Les yeux du supplicié se tournèrent instantanément du côté d’où venait la voix ; mais la bouche resta muette.
L’excitateur fut mis en jeu, et aussitôt recommencèrent les convulsions et les cris d’angoisse.
« Je vous en supplie, mon bon ami, cessez de martyriser ainsi ce malheureux, » ne pus-je m’empêcher de crier.
Mais lui, les nerfs contractés :
« Il faut qu’il me réponde ! »
Puis, à la tête :
« M’entends-tu, enfin ?
– Oui, répondit-elle ; mais ôtez-moi ce que vous m’avez placé sous les narines… oh, que je souffre !
– C’est la capsule d’ammoniaque… enlevez-la. Nous y aurons recours de nouveau s’il est besoin. »
J’exécutai la prescription avec plaisir, enchanté d’adoucir un peu les souffrances du misérable ; le docteur reprit :
« C’est bien toi qui as assassiné les deux pauvres petits du bois de Vincennes ?
– C’est bien moi.
– Et pourquoi ?… dans quel but ?
– Le sais-je ! oh ! grâce.
– Ceci n’est pas une réponse ; on ne tue pas ainsi son semblable sans savoir pourquoi.
– C’est pourtant ainsi.
– Qu’espérais-tu en accomplissant ce crime ? Étais-tu poussé par la cupidité ou par la soif du meurtre ?

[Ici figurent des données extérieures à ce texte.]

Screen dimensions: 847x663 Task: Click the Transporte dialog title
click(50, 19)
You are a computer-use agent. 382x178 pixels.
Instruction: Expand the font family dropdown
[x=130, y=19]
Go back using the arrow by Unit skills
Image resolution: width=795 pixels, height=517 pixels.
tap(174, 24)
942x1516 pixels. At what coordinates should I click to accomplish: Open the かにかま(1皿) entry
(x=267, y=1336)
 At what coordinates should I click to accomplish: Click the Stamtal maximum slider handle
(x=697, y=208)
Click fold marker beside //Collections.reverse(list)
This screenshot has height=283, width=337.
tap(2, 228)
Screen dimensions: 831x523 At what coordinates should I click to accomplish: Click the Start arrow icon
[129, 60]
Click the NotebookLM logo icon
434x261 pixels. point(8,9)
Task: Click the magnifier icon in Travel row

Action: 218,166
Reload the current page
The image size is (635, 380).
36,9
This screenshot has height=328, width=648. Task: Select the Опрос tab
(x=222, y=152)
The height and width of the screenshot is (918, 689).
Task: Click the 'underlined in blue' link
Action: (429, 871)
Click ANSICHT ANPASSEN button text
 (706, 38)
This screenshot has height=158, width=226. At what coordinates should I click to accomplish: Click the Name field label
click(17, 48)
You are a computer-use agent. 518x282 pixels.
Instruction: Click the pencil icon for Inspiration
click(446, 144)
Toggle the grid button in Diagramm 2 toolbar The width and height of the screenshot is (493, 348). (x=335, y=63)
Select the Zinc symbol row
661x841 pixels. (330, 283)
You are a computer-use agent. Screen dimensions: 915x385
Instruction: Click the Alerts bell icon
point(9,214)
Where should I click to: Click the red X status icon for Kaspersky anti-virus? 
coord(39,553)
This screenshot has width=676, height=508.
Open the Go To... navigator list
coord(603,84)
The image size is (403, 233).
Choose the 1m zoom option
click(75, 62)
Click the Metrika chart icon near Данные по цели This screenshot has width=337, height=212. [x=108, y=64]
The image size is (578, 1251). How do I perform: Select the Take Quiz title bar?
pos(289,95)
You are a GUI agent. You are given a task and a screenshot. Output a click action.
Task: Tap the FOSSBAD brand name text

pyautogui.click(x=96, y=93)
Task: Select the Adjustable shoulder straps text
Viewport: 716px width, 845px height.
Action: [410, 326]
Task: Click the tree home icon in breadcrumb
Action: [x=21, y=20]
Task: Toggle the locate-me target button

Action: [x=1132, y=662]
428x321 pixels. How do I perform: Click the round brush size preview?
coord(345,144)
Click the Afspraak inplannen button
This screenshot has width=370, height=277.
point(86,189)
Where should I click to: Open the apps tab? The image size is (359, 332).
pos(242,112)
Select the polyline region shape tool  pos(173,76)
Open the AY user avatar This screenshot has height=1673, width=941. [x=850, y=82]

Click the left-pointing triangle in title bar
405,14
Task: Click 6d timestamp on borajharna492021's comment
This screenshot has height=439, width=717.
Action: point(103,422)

– Hélas ! que me demandez-vous… je ne connaissais pas ces innocents, pas plus que leur mère.
– Mais encore ?
– La mémoire me fait défaut… je ne sais pas… je ne me souviens plus… laissez-moi mourir !
– Je vais te rappeler. C’était deux petit enfants, l’un de cinq ans, l’autre de six : leur mère les accompagnait à la promenade, vers le bois de Vincennes ; et toi, tu es venu et tu les as tués.
– Ah ! oui… je me rappelle… deux petits anges, beaux comme le jour… pourquoi donc les ai-je tués ?
– Il me semble que tu dois le savoir. »
En ce moment, la tête ferma les yeux ; ses lèvres se contractèrent, et de grosses larmes coulèrent de ses paupières closes.
« Chauffez fort ! me cria le docteur ; remettez la capsule ; vite, vite ! »
Et, en même temps, il rétablissait le courant électrique.
Mais, malgré tous ces soins, la tête ne bougeait plus.
« Malédiction ! hurlait mon pauvre ami, tout est fini : voici la période d’inertie qui commence. Échouer au moment de toucher au but ! Il n’y a qu’à moi que ces choses-là arrivent. »
C’en était fait réellement ; nous eûmes beau élever la température de l’étuve à un degré insensé, introduire l’ammoniaque liquide dans les narines, lui injecter tout le fluide d’une forte pile de Bunsen, la tête ne bougea point.
« Elle est froide, me dit le docteur après avoir promené sa main sur la face rigide. Quel malheur ! au moment où j’allais trouver la solution de ce problème qui a occupé toute mon existence !… voilà la mort qui vient, plus rien à espérer ! »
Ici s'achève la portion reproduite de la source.